━━━━━ RECORDS SHOWN ━━━━━

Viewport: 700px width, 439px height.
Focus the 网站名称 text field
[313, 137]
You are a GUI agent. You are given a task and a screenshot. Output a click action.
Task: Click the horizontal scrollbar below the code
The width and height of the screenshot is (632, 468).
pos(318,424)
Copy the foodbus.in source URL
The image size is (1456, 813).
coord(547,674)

━━━━━

## EXERCISE BRIEF:
Return the lines above, from the one containing "The width and" to the end, exactly as they stand.

## SOLUTION BELOW:
The width and height of the screenshot is (632, 468).
pos(318,424)
Copy the foodbus.in source URL
The image size is (1456, 813).
coord(547,674)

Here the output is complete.